Riprendo le vesti di Barbapedana,
da tempo accantonate
ma mai a se stesse abbandonate.
Per chi non lo sapesse
Barbapedana è stato un cantastorie della vecchia Milano.
Di Porta Tosa, oggi Porta Vittoria, fu l’alfiere
che mise alla berlina personaggi
come il nostro attuale cavaliere.
Noto per il suo strano gilè,
famoso cantore delle osterie
raccontava cantando tutte le angherie
subite dai poveri come lui.
Si spense in un tugurio di un vicolo di Porta Tosa
da povero in canna, così com’era vissuto
coi soli centesimi a lui donati dai suoi ammiratori.
Chi vive una dura esistenza ha solo una fortuna:
quello di essere libero senza doversi inchinare ad un padrone.
E così divenne una vera e propria istituzione.
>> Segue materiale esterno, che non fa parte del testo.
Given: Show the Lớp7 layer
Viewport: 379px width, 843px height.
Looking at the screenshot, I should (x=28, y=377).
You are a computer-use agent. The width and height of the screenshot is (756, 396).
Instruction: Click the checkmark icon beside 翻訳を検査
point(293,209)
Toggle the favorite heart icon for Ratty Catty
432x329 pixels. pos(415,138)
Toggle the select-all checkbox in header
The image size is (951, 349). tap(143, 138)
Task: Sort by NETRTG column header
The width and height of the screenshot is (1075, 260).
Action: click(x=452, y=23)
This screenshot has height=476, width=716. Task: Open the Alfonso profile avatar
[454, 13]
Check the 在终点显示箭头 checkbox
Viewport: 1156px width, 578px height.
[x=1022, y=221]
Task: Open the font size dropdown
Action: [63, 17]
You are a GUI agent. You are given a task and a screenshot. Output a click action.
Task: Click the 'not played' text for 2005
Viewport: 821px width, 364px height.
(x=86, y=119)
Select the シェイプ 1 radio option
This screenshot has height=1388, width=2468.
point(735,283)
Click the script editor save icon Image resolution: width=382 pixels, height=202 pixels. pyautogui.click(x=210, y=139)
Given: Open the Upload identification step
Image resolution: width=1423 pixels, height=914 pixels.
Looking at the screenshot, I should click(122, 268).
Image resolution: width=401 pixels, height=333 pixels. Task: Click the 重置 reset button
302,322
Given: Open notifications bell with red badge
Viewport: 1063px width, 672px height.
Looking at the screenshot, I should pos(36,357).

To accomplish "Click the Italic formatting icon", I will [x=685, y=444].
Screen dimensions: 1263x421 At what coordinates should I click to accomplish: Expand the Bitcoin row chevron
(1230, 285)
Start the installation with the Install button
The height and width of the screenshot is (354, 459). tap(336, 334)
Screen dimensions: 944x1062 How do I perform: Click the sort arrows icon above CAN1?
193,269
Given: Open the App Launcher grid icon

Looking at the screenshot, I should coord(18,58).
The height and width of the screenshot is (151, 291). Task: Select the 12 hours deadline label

Una mano lava l’altra per igiene personale, tante mani che si stringono a vicenda rappresentano una consorteria, o cosca
Per meglio rendere il concetto, che opera certamente a favore dei soli titolari di queste mani.
Il pass è uno status simbol; chi non ce l’ha borbotta, stramaledice ma, alla fine,
rispetta i possessori che si intrufolano spavaldamente dove a lui e ad altri come lui è verboten.
Baciamo le mani, vossia si che è un vip; a sua disposizione.
E le mani che si stringono raddoppiano in un baleno e gli altri guardano, magari si incazzano, ma si inchinano.
Così avviene una certa assuefazione ai piccoli privilegi e poi, pensando ma a me che me ne frega, ci tenterò anch’io per averlo,
si adattano anche ai privilegi più consistenti, ai voti di scambio;
in cambio di qualcosa che gli tocca di diritto ma che non gli arriva mai.
Questa situazione non è solo un male, antico, siciliano ma oramai è un modus operandi dei vari ras di turno
per accattivarsi simpatie e silenzi omertosi.
In buona sostanza l’Italia di oggi è fondata non sul lavoro, come invece avevano avuto l’ardire di scrivere i nostri padri costituenti,
ma sull’intrallazzo continuo e reiterato, sul malaffare, sulla corruzione anche politica, su impunità tutelate con leggi o con cariche istituzionali.
Si potrebbe scrivere un trattato; in molti tentano di scriverne pezzi di questo insieme verminoso e da quel che sento e leggo ne sta venendo fuori addirittura
una nuova enciclopedia: quella sul malaffare italico.